Many travelers complain that they’re dissatisfied with frequent flyer programs. They gripe about unredeemable miles, grouse about diminishing elite perks, and groan about added costs and hidden fees. If you’re not benefiting from your continued support of one airline, you may want to call it quits and spend your money elsewhere.
Despite what you may think, you have many options for how to switch your loyalty. You can choose to dedicate your travel spending to another airline, focus your points earning in a hotel program, or throw loyalty to the wind and purchase only the cheapest tickets available. The choice depends on what works for your travel style and budget.
Switching from airline to airline
This option is best for travelers who still hope to earn free flights or take advantage of elite perks, but just aren’t having any luck with their current airlines.
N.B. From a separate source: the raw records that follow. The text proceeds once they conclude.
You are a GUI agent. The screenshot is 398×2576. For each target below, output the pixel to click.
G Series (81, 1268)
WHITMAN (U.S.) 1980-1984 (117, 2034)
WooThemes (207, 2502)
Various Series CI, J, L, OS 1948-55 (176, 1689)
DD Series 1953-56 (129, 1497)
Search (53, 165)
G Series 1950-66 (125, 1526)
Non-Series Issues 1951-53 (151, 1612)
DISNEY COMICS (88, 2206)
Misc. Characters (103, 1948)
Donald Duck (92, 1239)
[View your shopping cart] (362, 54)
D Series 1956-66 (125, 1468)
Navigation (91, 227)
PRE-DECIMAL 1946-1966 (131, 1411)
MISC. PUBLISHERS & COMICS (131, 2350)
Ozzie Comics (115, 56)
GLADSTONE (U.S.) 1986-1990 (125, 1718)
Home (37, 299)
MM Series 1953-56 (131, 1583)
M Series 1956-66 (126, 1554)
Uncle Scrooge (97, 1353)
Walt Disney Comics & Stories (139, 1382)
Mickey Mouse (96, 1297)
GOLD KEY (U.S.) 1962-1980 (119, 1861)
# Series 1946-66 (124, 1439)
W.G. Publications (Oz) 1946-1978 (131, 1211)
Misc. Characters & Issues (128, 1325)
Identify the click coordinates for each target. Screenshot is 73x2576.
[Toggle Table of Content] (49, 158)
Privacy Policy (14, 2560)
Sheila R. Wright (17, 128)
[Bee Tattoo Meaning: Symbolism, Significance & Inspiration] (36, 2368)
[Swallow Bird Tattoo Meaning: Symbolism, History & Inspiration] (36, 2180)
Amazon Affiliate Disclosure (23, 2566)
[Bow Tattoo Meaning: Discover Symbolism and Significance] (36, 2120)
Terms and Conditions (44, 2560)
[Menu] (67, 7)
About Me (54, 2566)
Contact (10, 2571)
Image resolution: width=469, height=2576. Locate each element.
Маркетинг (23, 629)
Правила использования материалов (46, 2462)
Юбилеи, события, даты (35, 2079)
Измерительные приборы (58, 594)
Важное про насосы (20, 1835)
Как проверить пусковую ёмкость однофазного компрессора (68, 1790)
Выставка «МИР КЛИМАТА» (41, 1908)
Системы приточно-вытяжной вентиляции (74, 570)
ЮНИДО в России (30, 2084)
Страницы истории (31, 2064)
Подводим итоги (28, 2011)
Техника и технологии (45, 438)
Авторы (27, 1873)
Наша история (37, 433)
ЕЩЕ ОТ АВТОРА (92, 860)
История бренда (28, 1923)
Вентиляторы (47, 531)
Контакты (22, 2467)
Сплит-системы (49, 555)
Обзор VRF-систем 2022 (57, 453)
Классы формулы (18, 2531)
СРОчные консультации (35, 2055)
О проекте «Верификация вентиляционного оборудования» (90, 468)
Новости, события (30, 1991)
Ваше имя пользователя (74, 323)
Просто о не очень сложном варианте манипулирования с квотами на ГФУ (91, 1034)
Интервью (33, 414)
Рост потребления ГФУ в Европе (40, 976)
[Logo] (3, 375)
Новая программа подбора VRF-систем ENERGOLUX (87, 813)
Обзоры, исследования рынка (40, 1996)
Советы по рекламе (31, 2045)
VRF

Perhaps you moved and your preferred carrier doesn’t have the same level of service at your new home airport. Or, maybe you’ve discovered that platinum members consistently nab the few first-class upgrades available, leaving your low-tiered elite self stranded in coach.
If you plan to switch your airline loyalty, choose your new airline carefully. Research which carriers have a large presence at the airports you use most frequently or which offer the lowest prices on the routes you often fly. Learn about elite program benefits and read the FlyerTalk boards to see whether program members are able to take advantage of the promised perks. When you choose a new frequent flyer program, don’t forget to switch your airline-affiliated credit card and miles-for-dining registration and always request an elite status comp or challenge.
Switching from airline to hotel
Frequent travelers who think airline perks are too elusive should consider switching their loyalty to a hotel program. Many major hotel brands allow guests to earn points for stays that can be redeemed for free nights. They also offer elite status to the most loyal guests and affiliated credit cards to facilitate points earning. Plus, you can instantly benefit from membership with perks such as complimentary newspapers or extended check-out.
Hotel stays can be a costly part of any vacation or business trip, so earning free nights is a smart financial decision. Plus, one free hotel room can benefit two people, whereas each frequent flyer needs her own free plane ticket. Many hotel programs do not impose blackout dates on award redemption, and you can get awards for as few as 1,000 points (a Starwood room upgrade). Frequent travelers can earn elite status after only four stays or 10 nights (with Hilton HHonors) and have options to get status through credit card purchases. And, hotel programs offer many ways to earn and burn points, including transferring points into airline miles.
So, you don’t have to worry about a cold-turkey switch; many of your miles-earning habits will apply, plus you can still get a free flight if you really need one. You may even find that a hotel program rewards you more often than your former airline ever did.
Switching to no loyalty
Travelers who feel hoodwinked by the whole frequent flyer loyalty scheme may simply want to opt out. Maybe you don’t travel enough to reap the benefits of airline or hotel loyalty or don’t think it’s worth the time, effort, and money to focus your earnings on one airline. In this case, your best option might be to become mercenary and book whichever airline is offering the cheapest rate for any given flight.
You won’t earn free flights or upgrades, but that’s why this approach is best for people who weren’t earning these perks anyway. And with the money you’ll save by always booking frugally, you may have enough cash left over to book an extra trip. Plus, by ditching your miles-earning credit card and applying for a cash-back card with no annual fee, you might even make money on the deal.